CafePress reportedly caught up in breach affecting 23m customers

8 Aug 2019

Image: © ilkercelik/Stock.adobe.com

US online retailer CafePress faced harsh criticism over privacy missteps that may have exposed customer data.

Online retailer CafePress, which specialises in custom T-shirts and merchandise, is reported to have suffered a data breach in February 2019 that exposed sensitive information of more than 23m customers, including user passwords.

Troy Hunt, the operator of hack-tracking website Have I Been Pwned, first heard in mid-July that hacked details such as email addresses, physical addresses, names, phone numbers and more were circulating around forums online. The service subsequently sent out an email to its users informing them of the breach, which is how many came to learn of the event.

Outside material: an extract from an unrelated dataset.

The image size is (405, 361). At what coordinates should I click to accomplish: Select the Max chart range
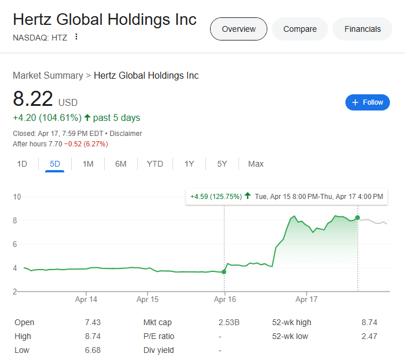[x=256, y=164]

Critically, researchers said that many of the exposed passwords were encoded in base64 SHA1 – a particularly weak encryption network that security experts have decried as an outdated method.

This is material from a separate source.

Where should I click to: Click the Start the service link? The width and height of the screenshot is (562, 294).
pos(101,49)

Users who accessed CafePress through third-party applications such as Facebook and Amazon, however, did not have their passwords compromised.

CafePress has yet to make an official announcement in response to the revelations and so the breach remains unverified. However, reports have emerged that users were asked to reset their passwords when logging in, ostensibly due to an update to the company’s password policy.

In other data security news, reports emerged this week that UK challenger bank Monzo discovered almost 500,000 PINs had been stored for nearly six months in a part of the company’s internal system that employees had access to.

Meanwhile, it was reported that Honda stored 40GB of highly sensitive company data on an unsecured Elasticsearch database. It revealed information such as the company’s security systems and networks, technical data on its IP addresses and operating systems, and what patches they had.

It essentially provided the blueprints to would-be threat actors to launch a massive cyberattack, leading for the incident to be dubbed a “hacker’s dream”.